## EXERCISE REQUIREMENTS
Once you find the line below that contains "Screen dimensions: 1568x692", write it out along with every later line exactly as given, stopping only when the records end. Omit the pictures.

(Collected data entries)

'''

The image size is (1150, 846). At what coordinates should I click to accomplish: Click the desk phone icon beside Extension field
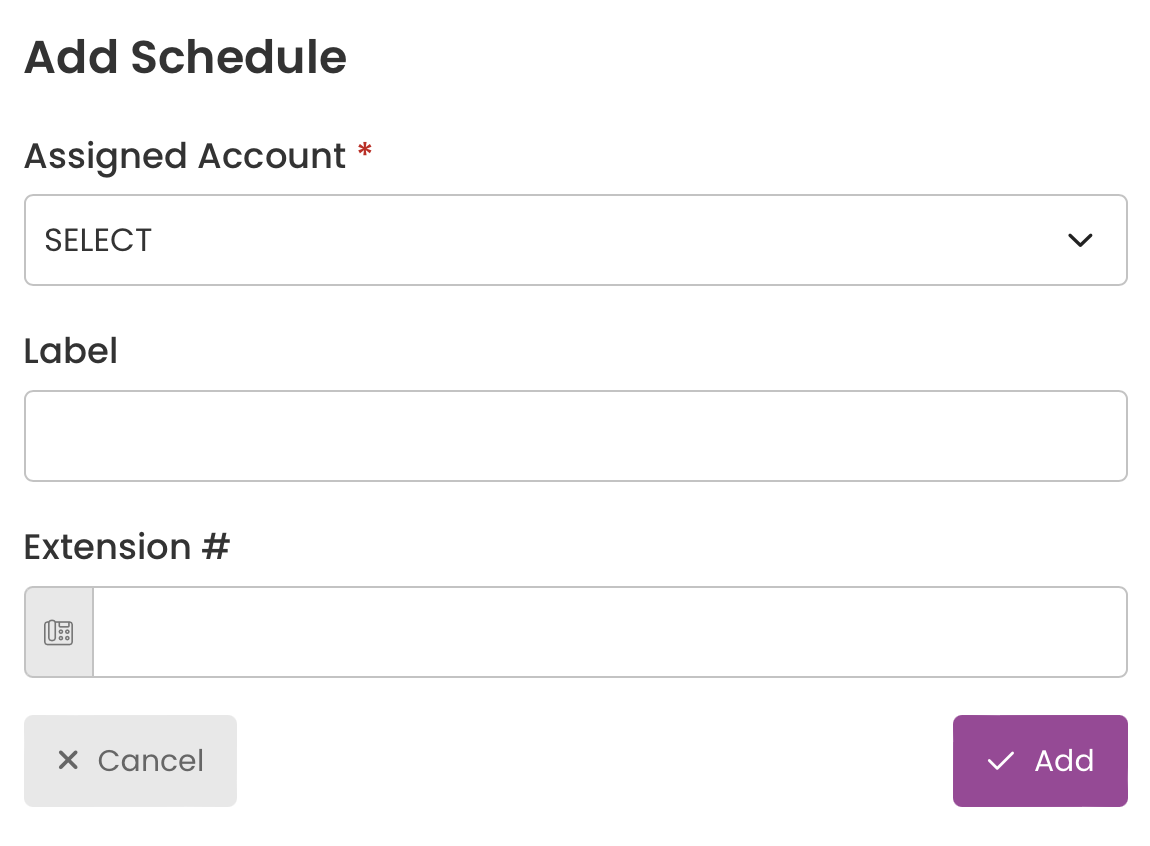59,632
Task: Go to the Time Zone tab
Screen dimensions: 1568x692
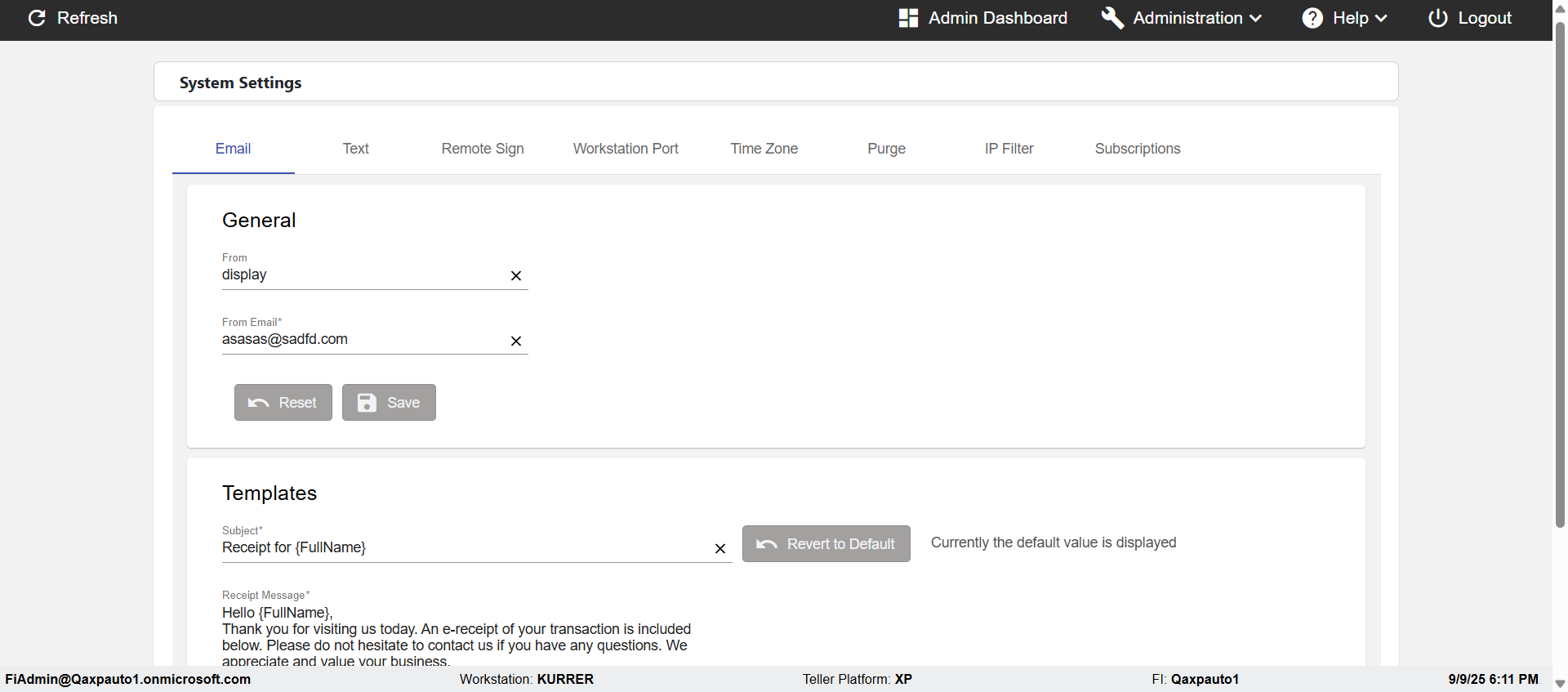Action: click(x=764, y=149)
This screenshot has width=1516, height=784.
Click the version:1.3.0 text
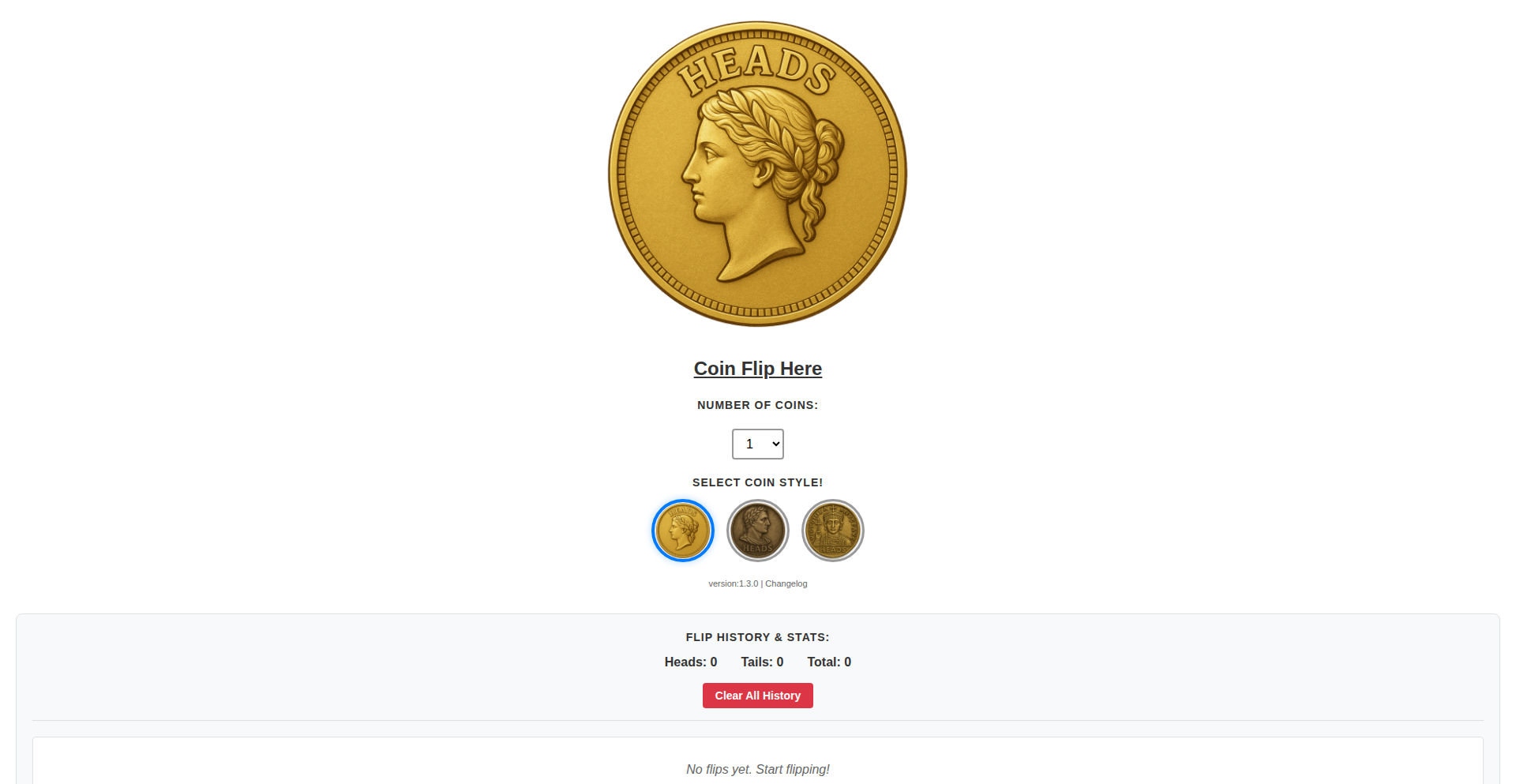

'''

## RESPONSE TO THE TASK
Screen dimensions: 1568x692
Action: click(x=764, y=149)
This screenshot has width=1516, height=784.
Click the version:1.3.0 text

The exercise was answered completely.